Come si diventa medici di guerra senza essere laureati in medicina?
“La medicina è una passione che ho sempre avuto. Dopo tutte le professionalità acquisite diventando incursore ho superato la selezione per accedere a tre corsi specialistici della Nato a Pfullendorf, in Germania, poi negli Stati Uniti con stages finali in ospedale”.
Cosa è in grado di fare?
“Sono stato abilitato alle situazioni di Combat medic, che prevedevano, fra l’altro, l’assistenza di un ferito in autonomia fino a 48 ore. Si apprendono tutte le tecniche sanitarie di primo intervento”.
Ora è medico dell’anno.
“Sì, un riconoscimento mai ottenuto dagli italiani. Nell’ambito del premio mi è stata riconosciuta anche una borsa di studio che utilizzerò per completare i miei studi sanitari con una laurea breve in Italia”.

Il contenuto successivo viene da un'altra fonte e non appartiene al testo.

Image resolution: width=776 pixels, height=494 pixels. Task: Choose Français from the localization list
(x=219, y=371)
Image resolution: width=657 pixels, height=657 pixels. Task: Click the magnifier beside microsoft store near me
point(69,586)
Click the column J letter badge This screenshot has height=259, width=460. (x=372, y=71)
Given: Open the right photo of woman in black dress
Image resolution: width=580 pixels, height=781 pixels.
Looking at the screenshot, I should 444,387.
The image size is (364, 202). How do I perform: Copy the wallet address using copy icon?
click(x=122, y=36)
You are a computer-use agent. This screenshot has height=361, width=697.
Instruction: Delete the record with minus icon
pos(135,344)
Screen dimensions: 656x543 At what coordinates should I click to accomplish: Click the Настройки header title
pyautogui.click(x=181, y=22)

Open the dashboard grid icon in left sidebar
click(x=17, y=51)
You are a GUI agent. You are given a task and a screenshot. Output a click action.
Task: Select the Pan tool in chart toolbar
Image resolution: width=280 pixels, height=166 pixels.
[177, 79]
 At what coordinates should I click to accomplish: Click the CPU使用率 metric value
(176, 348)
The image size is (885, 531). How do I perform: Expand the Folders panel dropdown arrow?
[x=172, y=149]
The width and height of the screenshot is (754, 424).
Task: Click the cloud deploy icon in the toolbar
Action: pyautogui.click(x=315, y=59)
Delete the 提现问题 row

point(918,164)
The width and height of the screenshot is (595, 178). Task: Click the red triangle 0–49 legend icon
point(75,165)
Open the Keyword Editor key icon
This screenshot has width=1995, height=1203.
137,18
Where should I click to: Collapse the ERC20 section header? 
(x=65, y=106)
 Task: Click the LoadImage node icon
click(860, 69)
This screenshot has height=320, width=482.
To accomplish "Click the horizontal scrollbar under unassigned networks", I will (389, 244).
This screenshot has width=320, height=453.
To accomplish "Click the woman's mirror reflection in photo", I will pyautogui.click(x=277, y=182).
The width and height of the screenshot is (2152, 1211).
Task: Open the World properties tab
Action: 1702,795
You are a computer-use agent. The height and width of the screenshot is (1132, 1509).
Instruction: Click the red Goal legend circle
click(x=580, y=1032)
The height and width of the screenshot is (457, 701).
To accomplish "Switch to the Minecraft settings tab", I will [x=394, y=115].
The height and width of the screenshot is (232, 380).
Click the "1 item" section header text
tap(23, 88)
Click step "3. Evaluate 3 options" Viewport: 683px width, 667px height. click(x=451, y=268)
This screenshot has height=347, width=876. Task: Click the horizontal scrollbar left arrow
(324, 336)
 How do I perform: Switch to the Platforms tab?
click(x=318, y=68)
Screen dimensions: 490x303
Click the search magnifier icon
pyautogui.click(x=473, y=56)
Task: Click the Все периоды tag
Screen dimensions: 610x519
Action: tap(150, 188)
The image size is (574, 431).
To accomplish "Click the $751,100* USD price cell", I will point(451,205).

Al Charlotte convention center di New York come è andata?
“Bellissima esperienza. Oltre al premio ho tenuto una conferenza davanti a 600 operatori sanitari, militari e civili, in cui ho esposto la mia esperienza e i casi i più interessanti”.
Dove è stato impiegato in Iraq?
“Ho fatto parte di un nucleo Combat medic con altri membri di Forze speciali della coalizione durante la battaglia di Mosul a supporto delle forze di sicurezza irachene. Siamo stati ad Hamam al Alil e poi in un altro posto dell’area”.
Qual era il vostro compito?
“Abbiamo gestito un punto di raccolta feriti immediatamente dietro le linee del fronte. Eravano in quattro, un nucleo ristretto di colleghi di altre Forze speciali con la stessa specializzazione. Per due mesi siamo stati operativi 24 ore su 24, sette giorni su sette alternando turni di riposo”.
Che tipo di feriti arrivavano?
“Dai 18 ai 50 anni. Noi ci occupavano di quelli delle forze di sicurezza irachene, almeno la metà in Italia sarebbero definiti codici rossi, cioè molto gravi. Il 60% risultavano colpiti dagli Ied, gli ordigni artigianali, circa il 35% da colpi di arma da fuoco. Quindi politraumatizzati”.
Cioè?
“Soldati con amputazioni, ustioni sul 50% del corpo, ferite alla testa”.
Come eravate organizzati?
“In un edificio abbandonato abbiamo allestito una clinica da campo in grado di far fronte atutti i principali interventi salvavita. Ovviamente protetti da un cordone di sicurezza di forze della coalizione”.
Che interventi si facevano?
“Blocco di emorragie, drenaggi toracici, tracheotomie, trasfusioni, attività con ecografo. I feriti arrivavano a qualsiasi ora, senza sosta”.
Il sangue per le trasfusioni come arrivava?
“Dalle donazioni dei soldati iracheni. Per ognuno doveva passare almeno un mese tra un prelievo e l’altro, ma la maggior parte si ripresentava dopo due giorni o anche il giorno successivo sapendo che così si poteva salvare la vita di un collega”.
Come sterilizzavate i ferri chirurgici?
“Con un forno casalingo dentro al quale venivano posti i ferri avvolti nella carta stagnola”.
I racconti dei feriti?
“Raccontavano di una battaglia cruenta, casa per casa. Tutti molto motivati”.
Il giorno che non dimenticherà?
“Era un’alba di maggio. Tutta l’equipe medica era stremata da una notte di lavoro senza sosta. Ci portarono venti feriti in un colpo solo, straziati dagli Ied. C’era sangue ovunque. L’impatto era superiore alla nostra capacità di assistenza immediata, ma ce la cavammo ugualmente”.
Tornerebbe in azione in un ospedale di guerra?
“Non dipende da me. Io sono un incursore, quindi sempre pronto ad entrare in azione”.